I went ahead and pushed the Runner class and removed the mempar decorator. Also updated tests and few other odds and ends. The progress bar still works with the new implementation. Runner will give a warning to the user if they pass a generator since you can't know in advance how long it is and therefore the progress bar becomes moot. A processing indicator could always be used instead but I didn't implement that.

koaning commented 3 years ago

Also ... did you run a benchmark on your end? On my end it seems like only the threading option makes it go faster.

This example:

import numpy as np
from memo import memlist, grid, Runner

data = []

@memlist(data=data)
def birthday_experiment(class_size, n_sim=1000):
    """Simulates the birthday paradox. Vectorized = Fast!"""
    sims = np.random.randint(1, 365 + 1, (n_sim, class_size))
    sort_sims = np.sort(sims, axis=1)
    n_uniq = (sort_sims[:, 1:] != sort_sims[:, :-1]).sum(axis = 1) + 1
    return {"est_prob": np.mean(n_uniq != class_size)}

settings = list(grid(class_size=range(10, 50), n_sim=range(10000, 20000, 100), progbar=False))

These results:

No Runner

CPU times: user 59.5 s, sys: 2.37 s, total: 1min 1s
Wall time: 1min 2s

Threading

CPU times: user 1min 37s, sys: 11.8 s, total: 1min 49s
Wall time: 38.5 s

MultiProcessing

CPU times: user 1min 26s, sys: 6.89 s, total: 1min 33s
Wall time: 1min 29s

Loky

CPU times: user 1min 27s, sys: 6.94 s, total: 1min 34s
Wall time: 1min 30s
bradday4 commented 3 years ago

I'm now also contemplating to have the grid method return a list instead of a generator. This is something I'll keep for a seperate PR that I'll do after I merge this one in.

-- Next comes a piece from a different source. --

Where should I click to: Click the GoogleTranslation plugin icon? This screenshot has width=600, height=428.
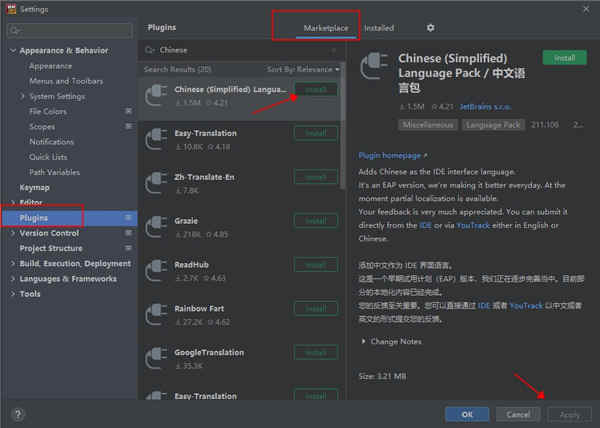tap(157, 358)
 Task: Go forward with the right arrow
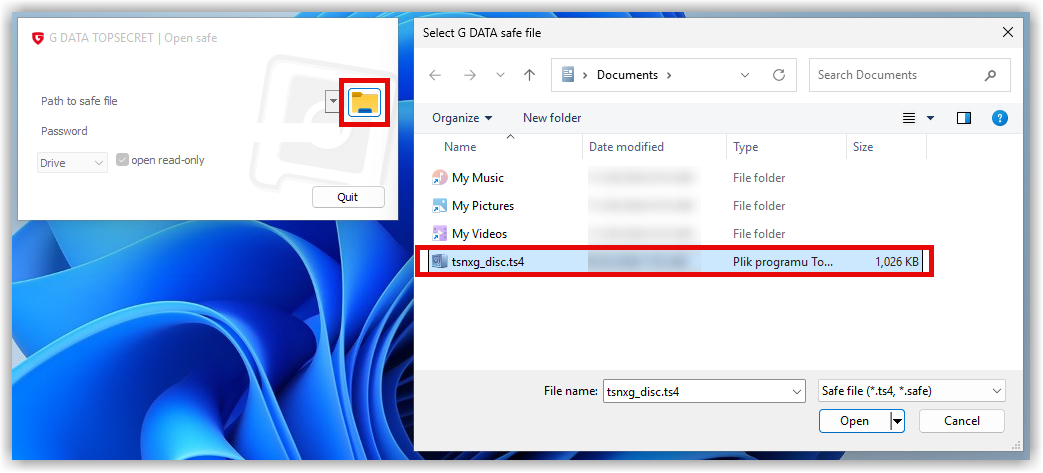[470, 75]
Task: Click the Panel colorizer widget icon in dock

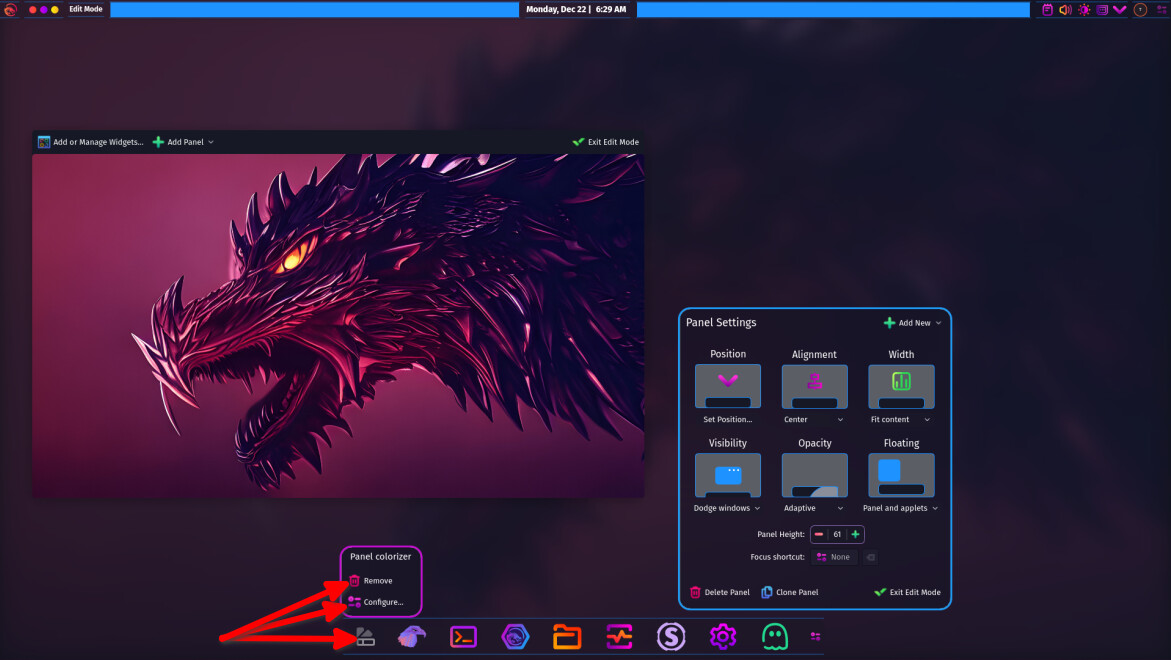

Could we open an issue about this. I had an idea / questions around parallelizing grid and the function call all together.

Also ... did you run a benchmark on your end? On my end it seems like only the threading option makes it go faster.

As for benchmarking I've tested threading against sequential and saw about a 2x speedup in time. Like I mentioned previously threading usually does the trick for me. My intuition is that as the number of elements in grid grows eventually loky, or multiprocessing which are process based (cpu-cores ) will begin to perform better, however since there is a lot of overhead in creating each worker that's where the slowdown occurs. We could raise another issue and try to benchmark this for users, but my feeling is that is something for the user to determine. I left a note about this issue in the Runner docstring and it could be mentioned in the package documentation.

koaning commented 3 years ago

@bradday4 for a discussion on the future of grid see this issue: https://github.com/koaning/memo/issues/21

bradday4 commented 3 years ago

The final thing I'm wondering about is if we want to make the joblib installation optional. It's perfectly fine as-is, but I am curious on your opinion.

My Initial thought is to make it part of the package. joblib is a popular package and the likelihood of it already being installed on a users system is pretty hi. I don't see a use case for trying to limit overall package size based on its use cases, but I could be wrong.

The only main comment is one towards documentation, but I'll gladly pick that up if it's easier.

Im ok with you banging out the documentation on this if you want. I'm interested in the framework though if you have any links / guides etc.. to share, that way next time I can just do it myself.

bradday4 commented 3 years ago

Question on alternative backends. I was messing with a separate branch locally to see if I could get ray working and it seems as though it is pretty trivial to do. Do you want to incorporate that into this PR or should I raise a new issue for it?

koaning commented 3 years ago
  1. Thanks for the PR! I just git merge.
  2. Let's make a new PR for ray. I would prefer that it's implemented as an optional dependency if possible though. I really like ray, but I can certainly imagine that not everybody will need it.